La politica governativa di “kuwaitizzazione” passa anche attraverso le scelte di imprenditori e datori di lavoro del settore privato, chiamati ad assumere concittadini a discapito degli immigrati. Uno dei primi obiettivi è quello di riparare lo squilibrio demografico di lunga data, in cui tre milioni di espatriati rappresentano il 70% circa del totale della popolazione. Inoltre serve incentivare i locali ad accettare alcune tipologie di impiego considerate “inferiori” per status sociale e compenso. Basti pensare al trattamento di favore - per salari e tassazione - dei dipendenti del pubblico impiego rispetto ai colleghi del privato. In questi mesi sono nati centri diurni per bambini, che hanno innalzato il rango delle operatrici da domestiche a educatrici e pedagoghe rendendolo più attraente per le donne locali. Il contributo femminile al mondo del lavoro resta basso e, in generale, le donne ricevono salari e hanno prospettive di carriera più basse rispetto agli uomini soprattutto nel pubblico. Per questo diventa essenziale aprire sbocchi professionali nel privato.

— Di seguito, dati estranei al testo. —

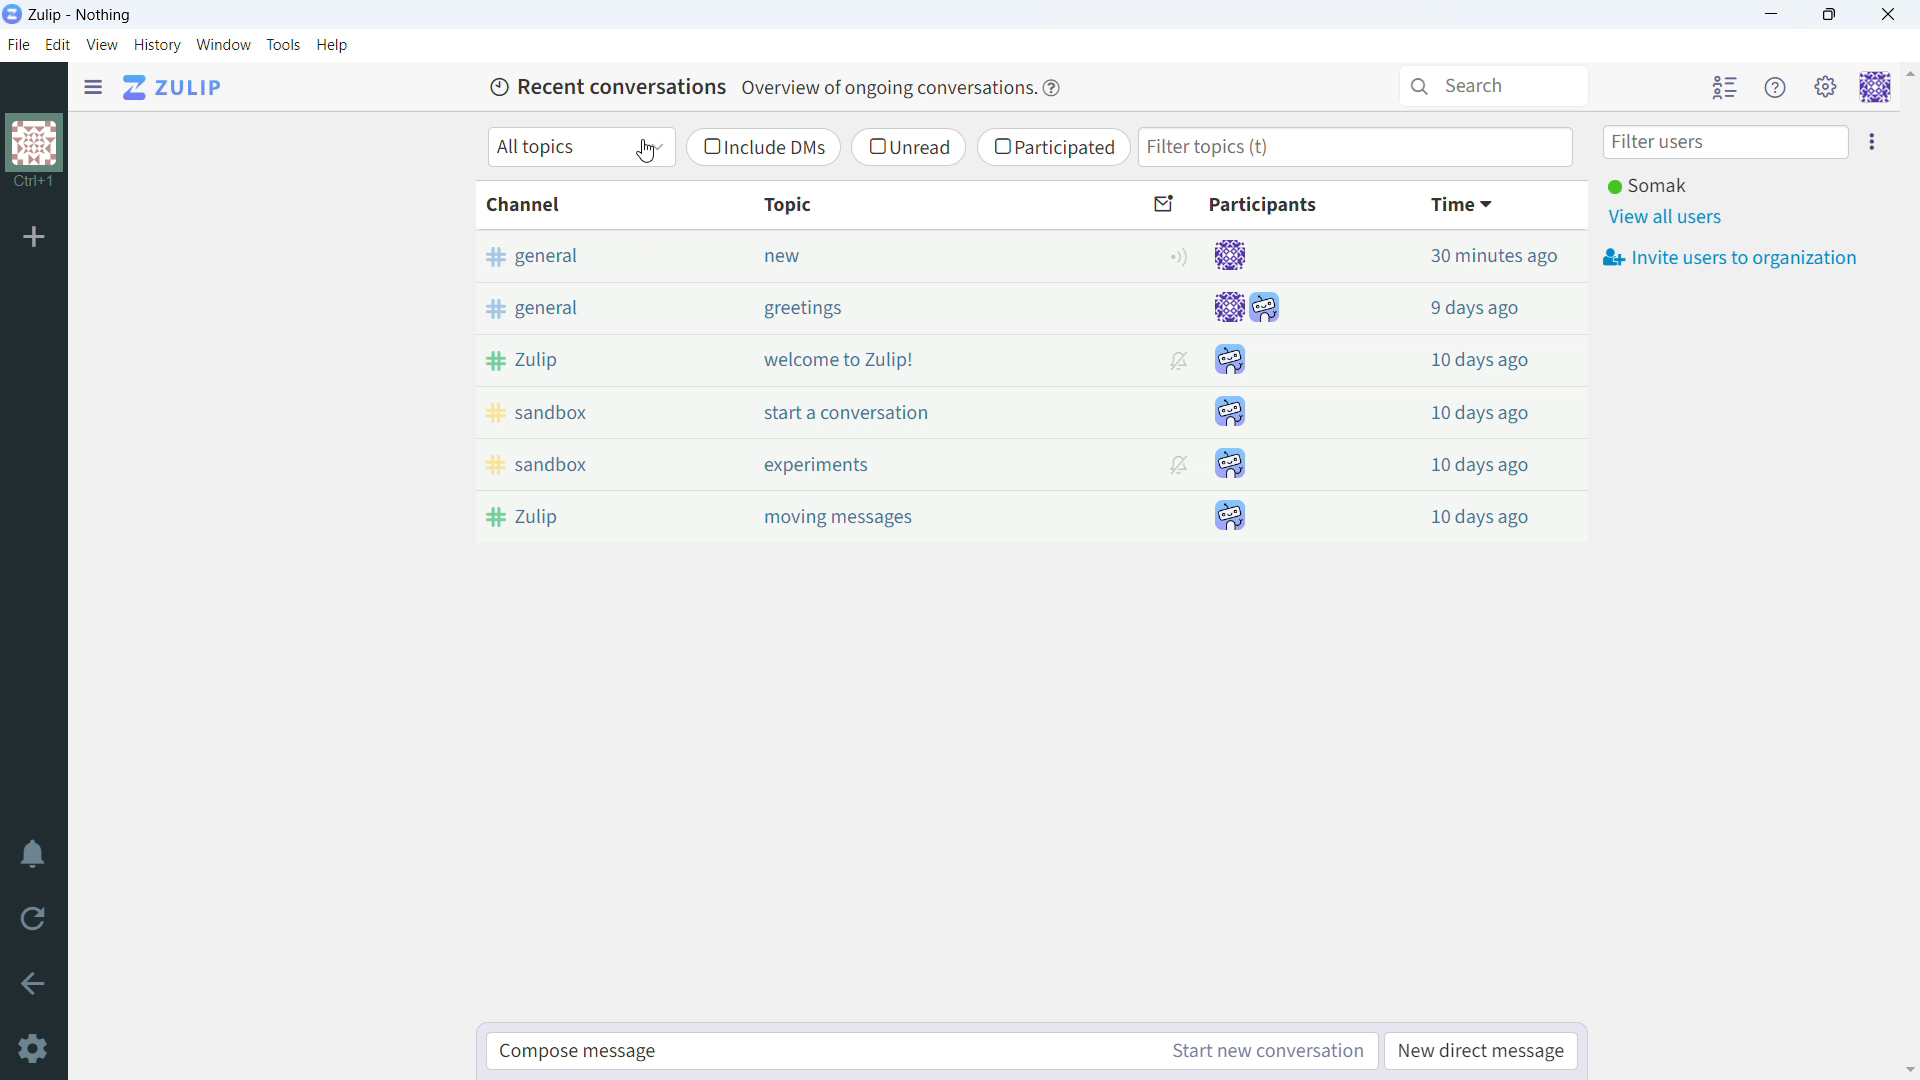 The image size is (1920, 1080). What do you see at coordinates (1725, 86) in the screenshot?
I see `hide user list` at bounding box center [1725, 86].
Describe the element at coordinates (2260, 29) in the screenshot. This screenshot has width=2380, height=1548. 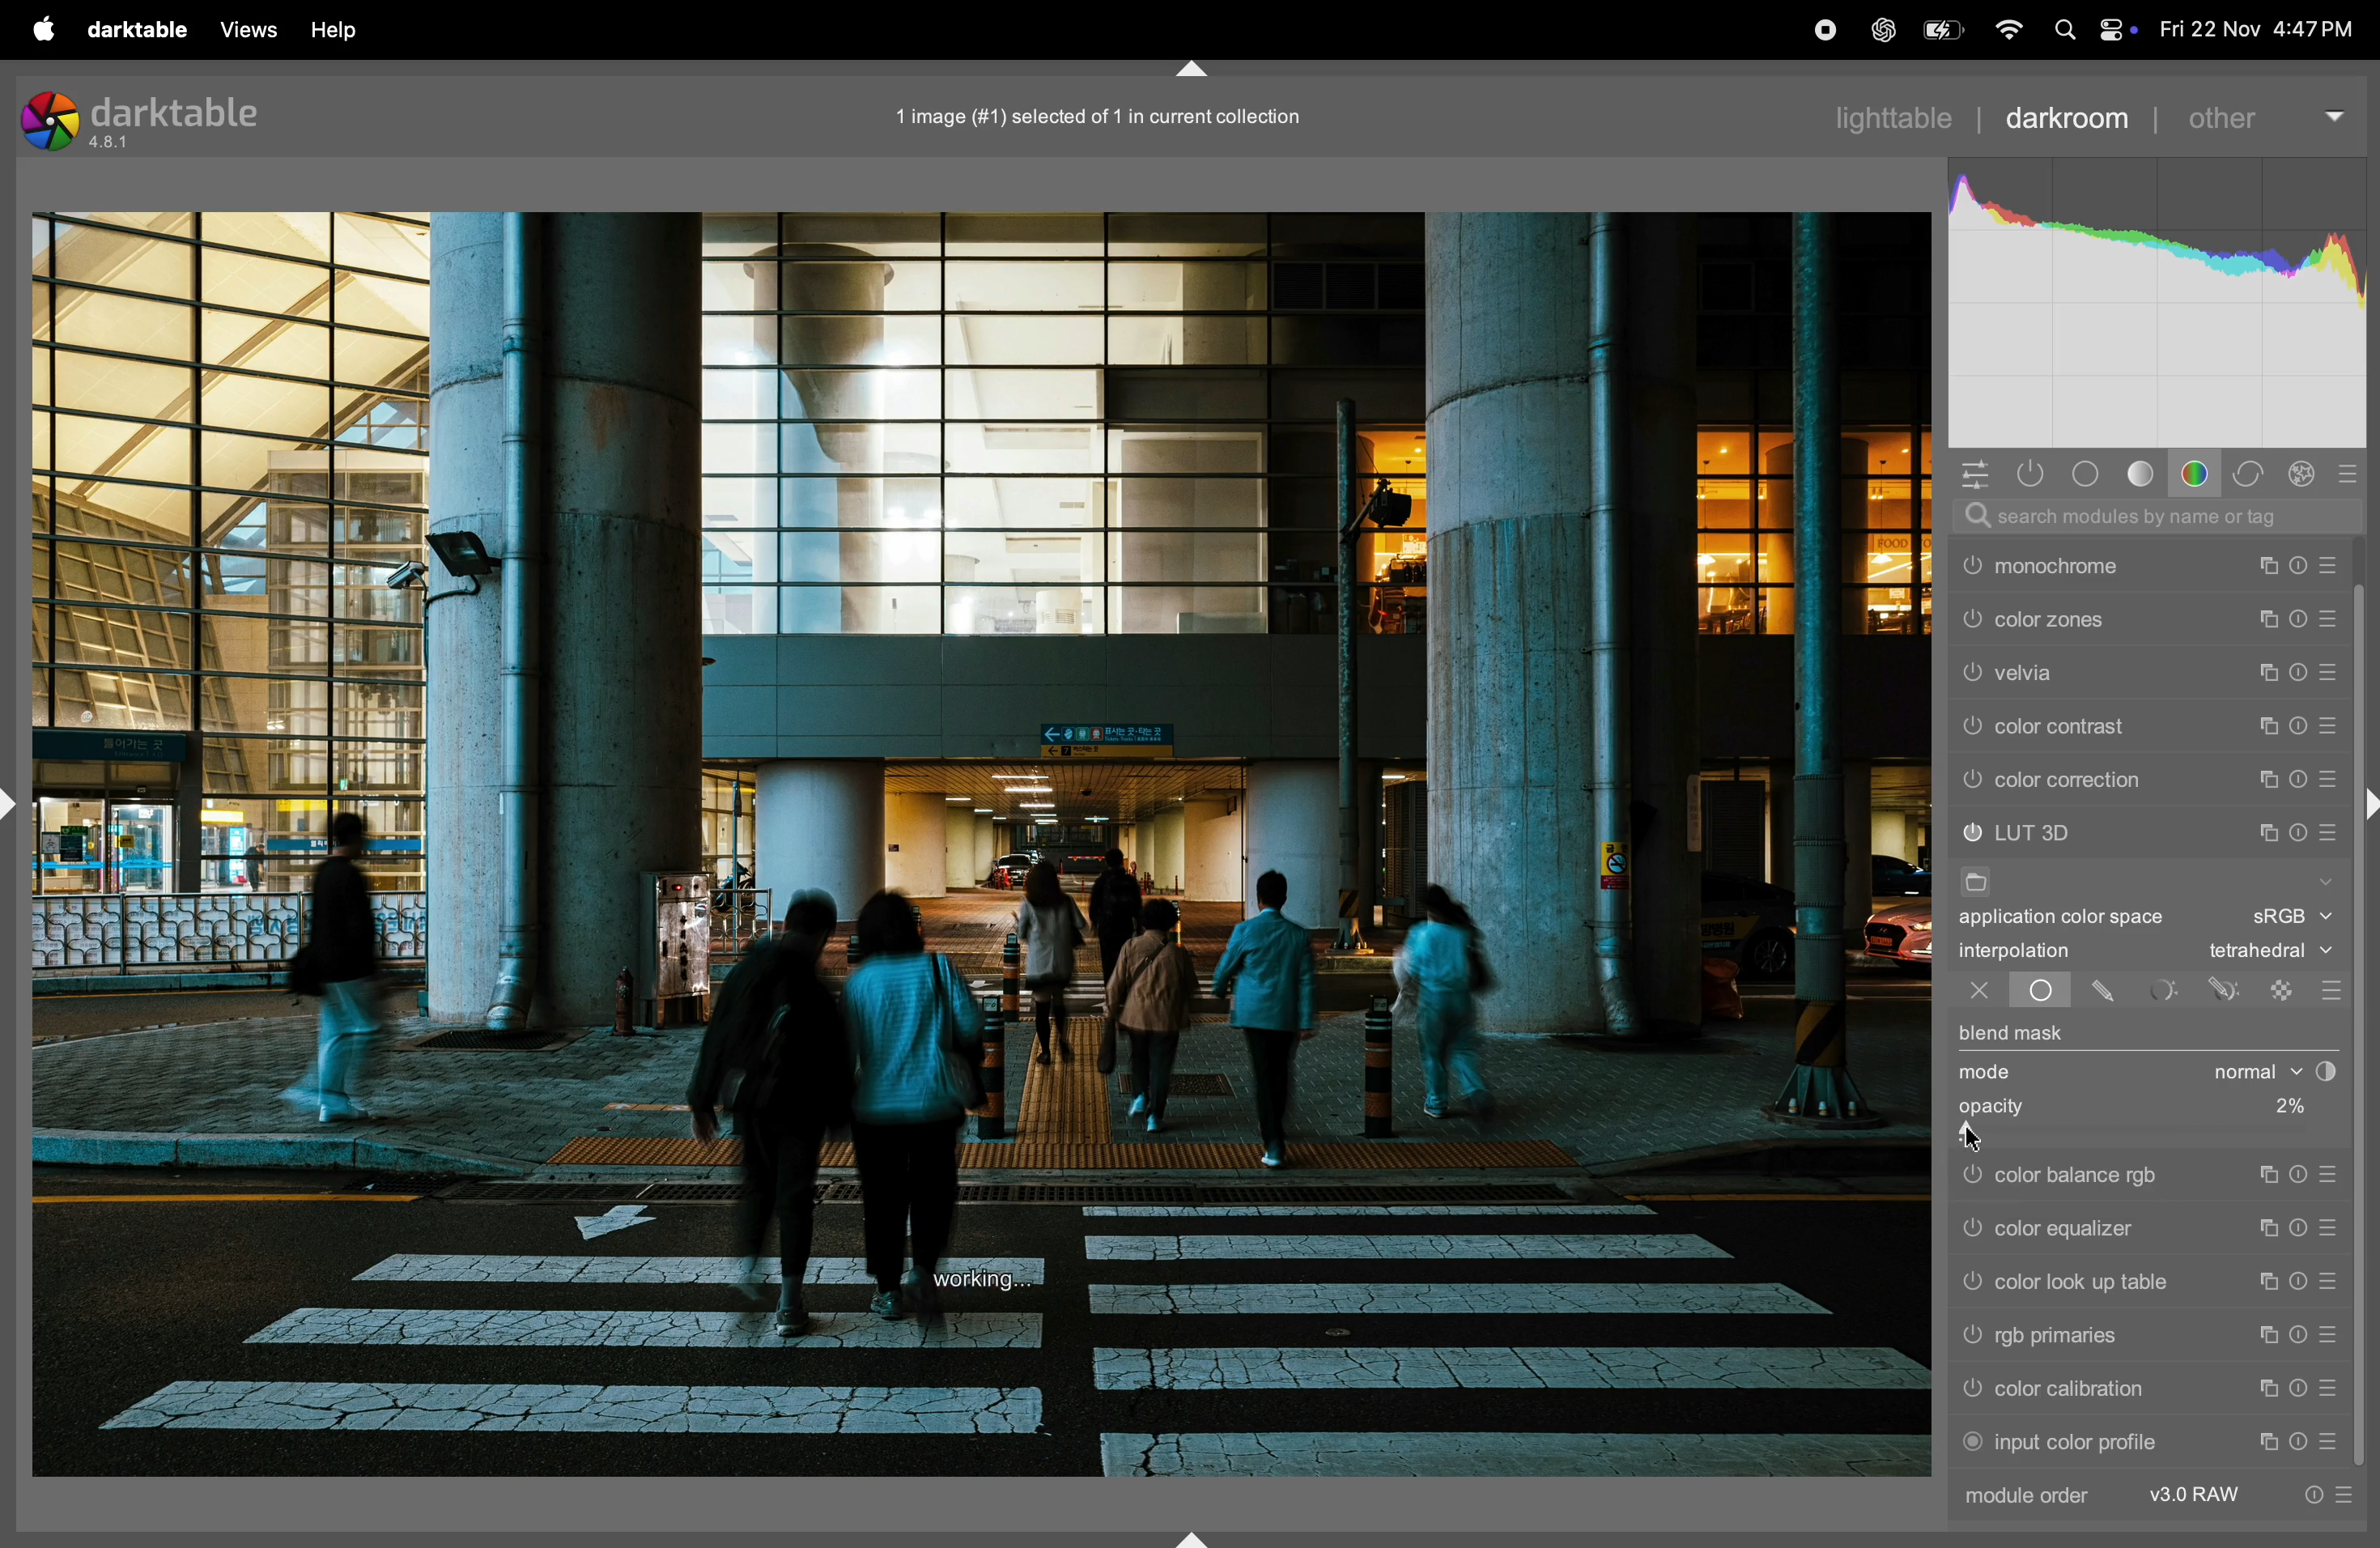
I see `date and time` at that location.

Un allentamento della pressione sociale e dei limiti imposti da realtà in cui l’islam è maggioritario, soprattutto fra i Paesi del Golfo, permetterebbe maggiori sbocchi per l’universo rosa chiamato a contribuire - con un secondo stipendio - all’economia familiare. Le donne kuwaitiane potrebbero anche ricoprire più ruoli nei settori legali alla vendita al dettaglio e all’assistenza sanitaria privata, ad oggi dominati dalle straniere. Fra le conseguenze vi sarebbe anche il calo delle rimesse all’estero, con più capitali da reinvestire per sostenere la spesa interna e rilanciare l’economia. Analisti ed esperti prevedono che il governo, guidato da ragioni sociali e fiscali, proseguirà con politiche volte a sostituire gli stranieri con i locali, cercando di invertire l'attuale rapporto fra immigrati e autoctoni. A confermare le previsioni l’aumento progressivo delle deportazioni e la questione migranti come tema centrale di politica interna per il quinquennio 2022-2026.